İzlemek, izleyebilmek büyük bir güçtür. Kendimiz başta olmak üzere etrafı, insanları, olay ve durumları yargılamadan ve anlayarak seyredebilmek oldukça önemlidir. Bu zor bir şeydir. Ancak gerçekten güçlü olan insanlar elden bir şey gelmeyince olan biteni mümkün olduğu kadar izlemede kalabilenlerdir.
Gün içinde nice duygu, düşünce geçip gidiyor bizden. İnsan hesaba gelmez duygu ve düşüncelerin aktığı bir ırmak yatağı gibidir. İçlerine dalsak kaybolup gitmek işten bile değildir. Birçok insanda da bu böyle olur.
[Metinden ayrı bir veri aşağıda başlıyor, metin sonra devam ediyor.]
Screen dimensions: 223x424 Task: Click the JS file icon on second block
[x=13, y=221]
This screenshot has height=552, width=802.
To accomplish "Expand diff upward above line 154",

Bir zaman sonra hiç önem bile vermeyeceği düşünceler, vehimler şüpheler endişeler ve tereddütler insanı istila eder gün içinde. Bu durumda iki şey insana perişanlık verir. Birisi hayatın amacının ne olduğunun pek sorgulanmamış olması, ikincisi ise insan yaşamının sonsuz olduğu vehmi. Bunlar bize insana uğrayan olumsuz duygu ve düşüncelerin her zaman gerçekmiş olduğu vehmini verir. Gide gide bunların rüzgarına kapılıp gideriz. Bir zaman sonra kontrolü ele alamazsak hâl müşkül olur.
Halbuki izlemek bir insanı pişman olacağı hâllerden ve durumlardan daima korur. Bunu başarmak zor olsa bile huzurlu bir ömür için bundan başka bir çıkar yolu da pek gözükmüyor.